— Значит, если бы не было деспотизма, гнета, произвола, то не было бы идеи свободы, потому что не было бы объединения усилий, чтобы преодолеть их?
— Конечно, да. В ней не могло бы быть живого смысла; какая же это была бы идея?
— Я не стану спорить с вами, я хочу только полнее понять вас. Идея свободы в истории была боевой; возможно, что она выросла в массах. Но применим ли наш вывод к другим идеям, которые не таковы? Мне кажется, что именно этот выбранный вами пример привел вас к вашему выводу; а если бы вы взяли не его, то получилось бы иное.

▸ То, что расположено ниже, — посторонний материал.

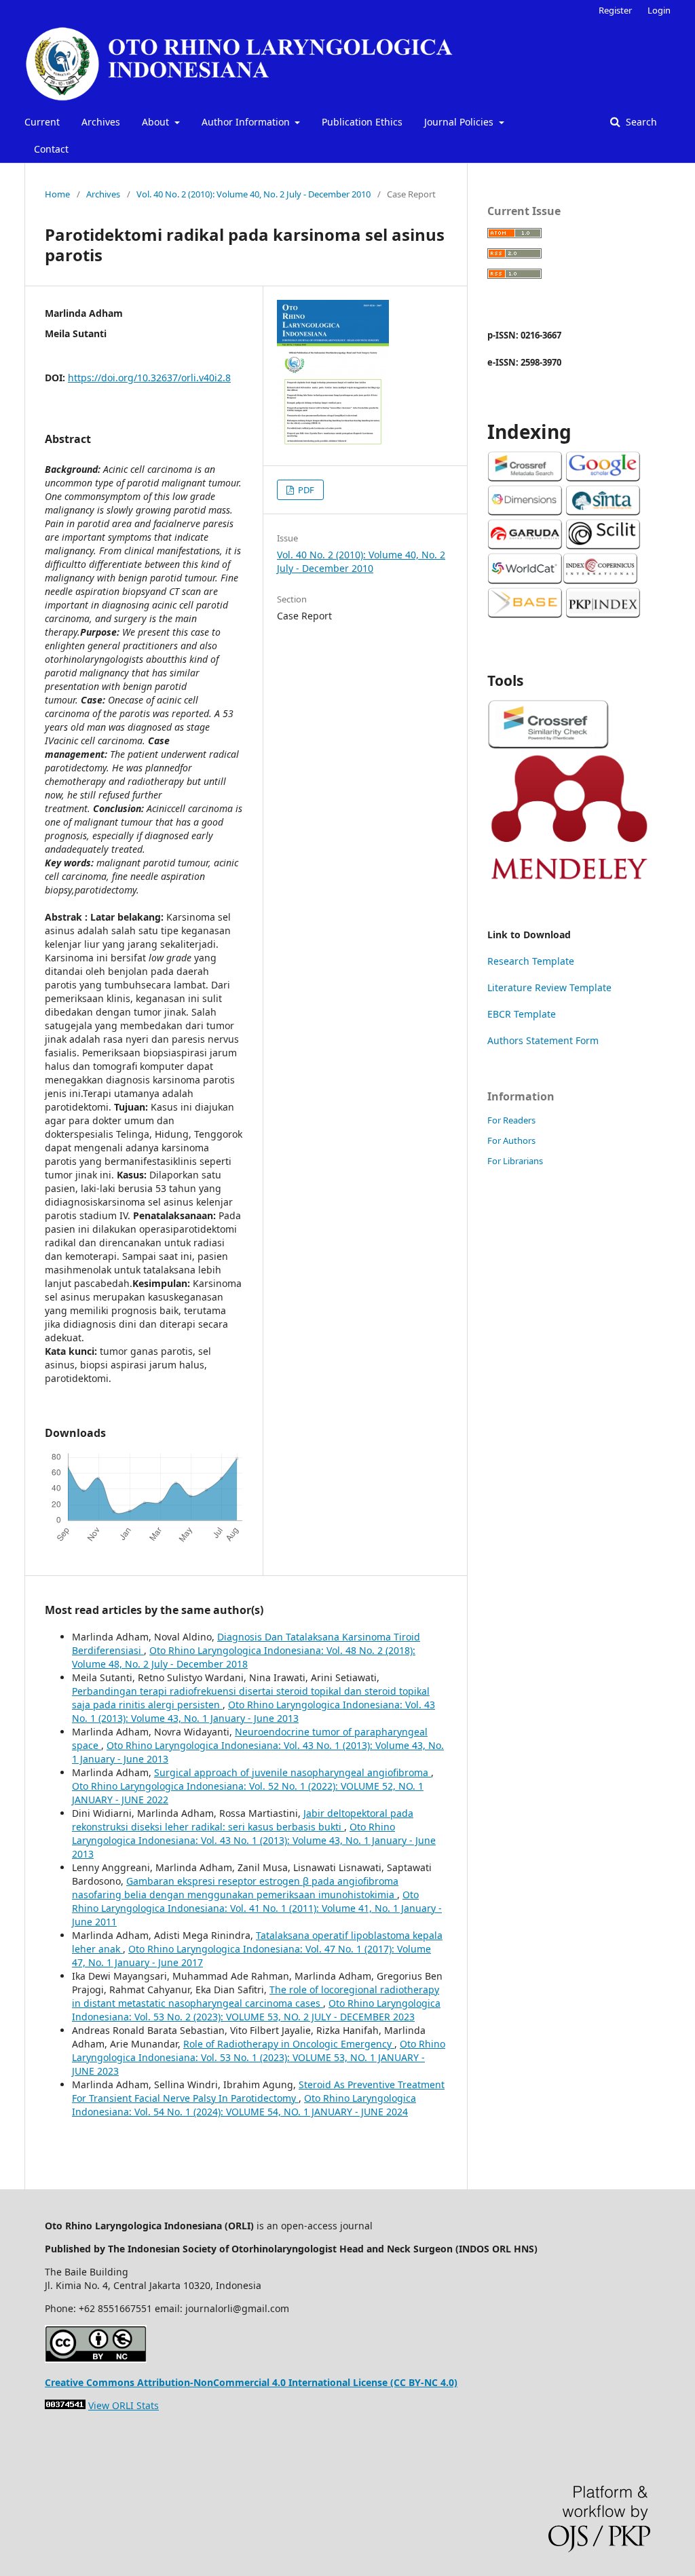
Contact (51, 148)
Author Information (247, 121)
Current (42, 121)
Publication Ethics (362, 121)
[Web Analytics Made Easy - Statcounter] (65, 2405)
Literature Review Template (549, 987)
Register (615, 10)
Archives (100, 121)
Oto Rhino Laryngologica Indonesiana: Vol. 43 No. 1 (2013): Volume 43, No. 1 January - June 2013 (253, 1711)
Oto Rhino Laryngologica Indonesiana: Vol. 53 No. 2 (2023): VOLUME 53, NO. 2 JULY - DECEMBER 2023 (256, 2010)
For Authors (511, 1140)
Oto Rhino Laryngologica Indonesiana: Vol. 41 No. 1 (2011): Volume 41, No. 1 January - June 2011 (257, 1908)
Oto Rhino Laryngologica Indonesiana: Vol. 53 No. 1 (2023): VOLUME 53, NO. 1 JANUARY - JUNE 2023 (258, 2057)
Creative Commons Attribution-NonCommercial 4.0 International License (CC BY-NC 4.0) (251, 2382)
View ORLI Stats (123, 2405)
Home (57, 194)
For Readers (511, 1120)
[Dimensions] (525, 511)
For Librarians (515, 1161)
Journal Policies (460, 121)
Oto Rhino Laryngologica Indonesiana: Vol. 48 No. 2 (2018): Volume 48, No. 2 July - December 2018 (243, 1657)
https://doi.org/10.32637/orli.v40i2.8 (149, 377)
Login (659, 10)
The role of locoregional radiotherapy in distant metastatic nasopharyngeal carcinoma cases (255, 1996)
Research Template (530, 961)
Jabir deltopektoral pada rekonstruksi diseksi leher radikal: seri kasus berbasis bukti (242, 1820)
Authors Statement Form (543, 1040)
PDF (305, 490)
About (157, 121)
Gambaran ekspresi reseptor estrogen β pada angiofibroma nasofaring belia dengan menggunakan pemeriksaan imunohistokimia (235, 1888)
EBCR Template (521, 1013)
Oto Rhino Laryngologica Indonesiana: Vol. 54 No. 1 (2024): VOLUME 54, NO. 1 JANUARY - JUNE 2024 (244, 2105)
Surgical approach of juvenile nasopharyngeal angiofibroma (292, 1772)
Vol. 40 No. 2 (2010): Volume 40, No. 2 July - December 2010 (253, 194)
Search (640, 121)
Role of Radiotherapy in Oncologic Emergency (288, 2043)
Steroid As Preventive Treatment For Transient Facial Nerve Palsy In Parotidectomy (258, 2091)
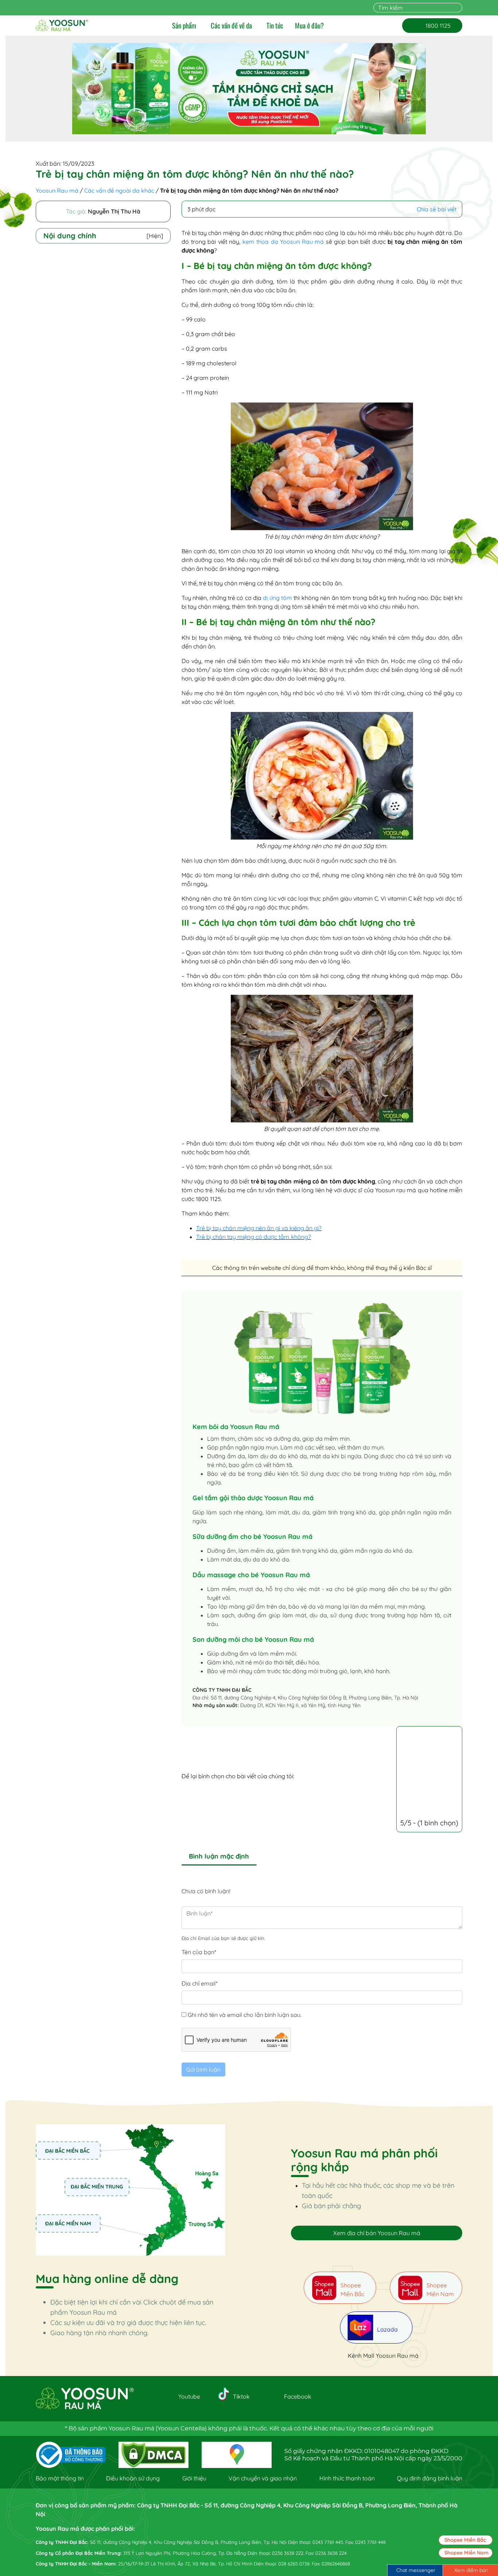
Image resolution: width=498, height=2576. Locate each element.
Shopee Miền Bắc (465, 2540)
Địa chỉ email (200, 1983)
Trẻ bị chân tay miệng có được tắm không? (253, 1236)
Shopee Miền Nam (466, 2552)
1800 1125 (432, 25)
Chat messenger (415, 2570)
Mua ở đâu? (309, 25)
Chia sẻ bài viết (436, 209)
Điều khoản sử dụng (133, 2478)
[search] (458, 7)
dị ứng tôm (277, 597)
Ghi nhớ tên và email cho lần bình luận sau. (244, 2014)
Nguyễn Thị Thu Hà (114, 211)
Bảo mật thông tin (60, 2478)
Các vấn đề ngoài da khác (119, 190)
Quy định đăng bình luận (429, 2478)
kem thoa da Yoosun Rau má (283, 241)
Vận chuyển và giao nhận (263, 2478)
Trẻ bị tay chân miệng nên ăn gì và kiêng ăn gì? (259, 1228)
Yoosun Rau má (57, 190)
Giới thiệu (194, 2478)
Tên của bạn (199, 1952)
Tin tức (274, 25)
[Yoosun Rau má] (62, 25)
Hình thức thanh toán (347, 2478)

— Что же, возьмем другой. Вот самая близкая для вас идея — план Великих Работ. В ней заключено гораздо больше, чем это кажется без исследования вам самому, ее автору. Уже не раз в прошлом человечеству становилось тесно на поверхности нашей планеты, даже в те времена, когда оно было очень малочисленно, но не умело брать у природы всего того, что берется теперь; за последние века все труднее становилось преодолеть эту тесноту. Труд человечества, стремясь расширить свое поле, постоянно разбивался о границы великих пустынь. Там бесчисленные возникавшие усилия подавлялись суровою властью стихий, оставляя за собой неудовлетворенность и мечту; а мечта — это не что иное, как усилие, побежденное в действительности и ушедшее от нее в область фантазии. Но были и не бесплодные попытки: местами труду удавалось отвоевать клочки пустыни, проводя воду туда, где ее не было. Были и другие попытки: неудовлетворенное усилие не превращалось в простую мечту, а принимало, переходя от людей труда к людям знания, новую форму — стремления исследовать. Отважные путешественники проходили пустыни из конца в конец, измеряли и описывали их, без счета растрачивали свою энергию; возвращаясь, они приносили с собою то, что казалось практически бесполезным, чистым знанием о мертвых навеки песках и равнинах, но что было на самом деле кристаллизованным усилием пионеров-разведчиков для будущей войны с царством Безжизненного. Чем дальше, тем больше умножались попытки, напряженнее становились стремления, полнее и точнее исследования… Сдавленная активность веков искала выхода. И вот нашелся человек с душой достаточно широкой и глубокой, чтобы бессознательно объединить и слить в ней все эти различные элементы усилий человечества; со смелостью прежней мечты охватить трудовую задачу во всем ее гигантском объеме, внести в ее решение всю накопленную прошлыми исследованиями энергию знания, применить к ней все приемы, выработанные научной техникой эпохи машин. Тогда из разрозненных прежде элементов получилось живое, стройное целое и оно было — идея Великих Работ. Ее концентрированная сила смогла объединить вокруг нее новую массу труда, работу миллионов исполнителей. Так совершилось то, к чему ощупью стремились многие и многие поколения.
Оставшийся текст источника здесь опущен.